PASSAGE PRÉSENTÉ:
+-------+
Pertinence moderne et construction du caractère

Dans le contexte actuel, ces métaphores de construction continuent de résonner. Le développement personnel est considéré comme un processus architectural mettant l’accent sur l’amélioration graduelle et méthodique, soutenu par des outils, des ressources et des méthodes essentiels pour construire notre temple métaphorique. Cette approche systématique de la construction du caractère a été affinée au fil des siècles.

Beaucoup entrent dans la Franc-Maçonnerie en pensant que cela ne fera qu’ajouter à leur caractère, mais ils découvrent au cours de la cérémonie d’initiation que pour construire quelque chose, il faut d’abord le détruire. Ce processus initial d’humilité exige une profonde introspection, nous enseignant que ce que nous avons accompli et possédé dans le monde quotidien devient secondaire par rapport à notre développement intérieur. La cérémonie d’initiation démontre que la démolition n’est pas une destruction mais plutôt une préparation à une fondation plus solide, qui soutiendra une structure parfaite dans toutes ses parties et honorable pour le constructeur, symbolisant notre divin Créateur.

Croyances et défis fondamentaux

La pierre angulaire de cette nouvelle construction est cruciale : si elle n’est pas placée correctement, toute la structure peut être compromise dès le départ. En Franc-Maçonnerie, nous apprenons à identifier nos véritables croyances fondamentales, représentées par les grands principes de l’amour fraternel, du secours et de la vérité. Pourtant, nous sommes confrontés à une lutte entre nos anciennes valeurs et les nouvelles, car la Franc-Maçonnerie fournit des principes stricts qui remettent souvent en cause notre vision du monde actuelle.

Ce processus de construction se heurte inévitablement à des résistances internes et à des oppositions externes. Nous devons reconnaître que nos habitudes passées peuvent ne pas servir notre développement futur, ce qui conduit à une lutte permanente entre notre ancien et notre nouveau moi. Cette transformation nous place souvent dans des positions inconfortables, nous poussant au-delà de ce que nous pensions possible. Lorsque nous mettons en œuvre ces nouvelles valeurs dans la vie quotidienne, notamment en ce qui concerne l’intégrité et la responsabilité, nous pouvons être confrontés à l’opposition d’une société qui ne partage pas toujours ces solides fondements moraux.
+-------+
DONNÉES ENREGISTRÉES:

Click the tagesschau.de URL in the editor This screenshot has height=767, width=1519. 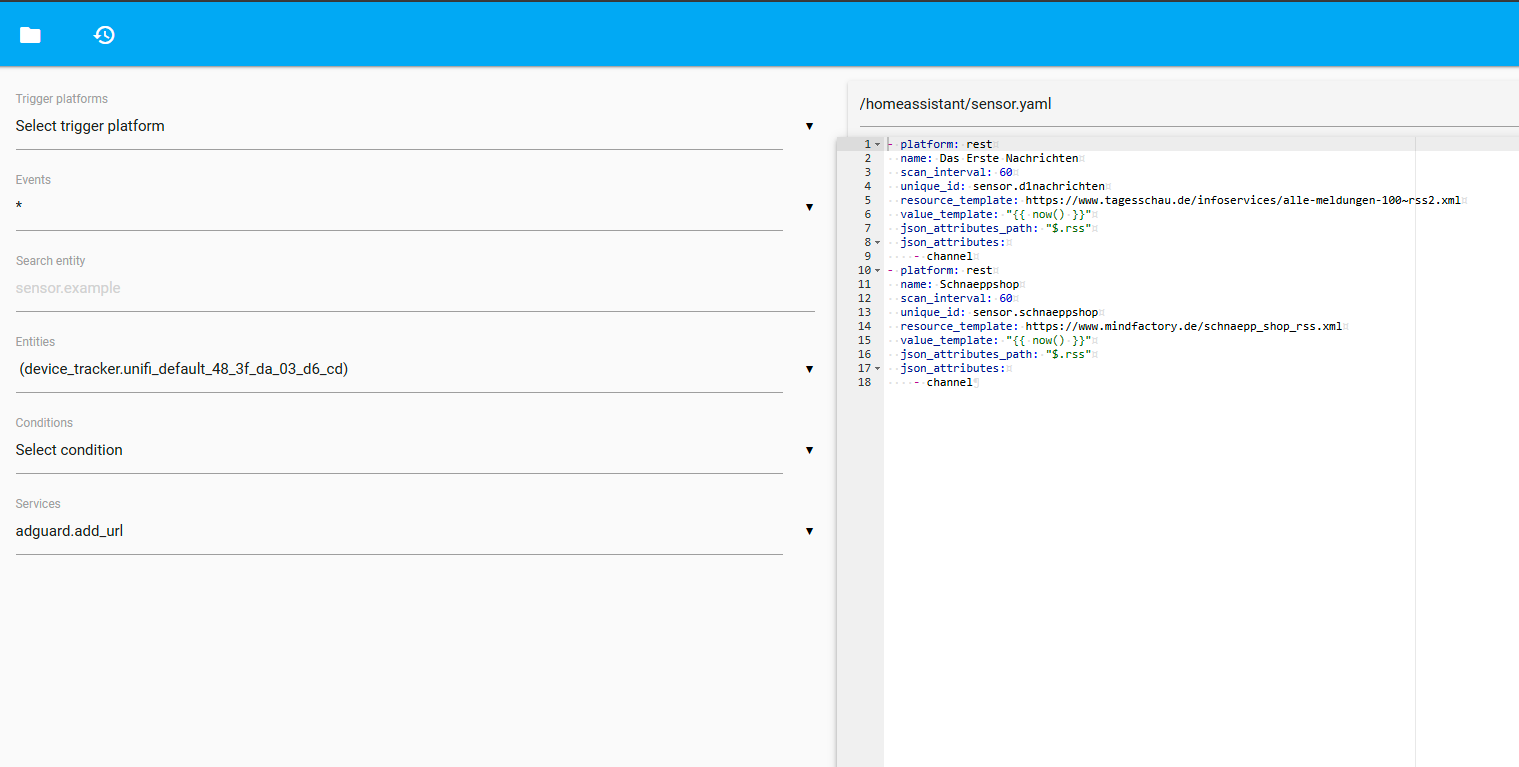(1242, 200)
+-------+
CONSIGNE:
Répondez aux questions suivantes à partir du texte sur la construction du caractère.
1. Que découvrent beaucoup de gens au cours de la cérémonie d'initiation ?
2. Par quels grands principes nos véritables croyances fondamentales sont-elles représentées ?
3. À quoi ce processus de construction se heurte-t-il inévitablement ?

TÂCHE RÉALISÉE:
1. Ils découvrent que pour construire quelque chose, il faut d'abord le détruire.
2. Elles sont représentées par les grands principes de l'amour fraternel, du secours et de la vérité.
3. Il se heurte à des résistances internes et à des oppositions externes.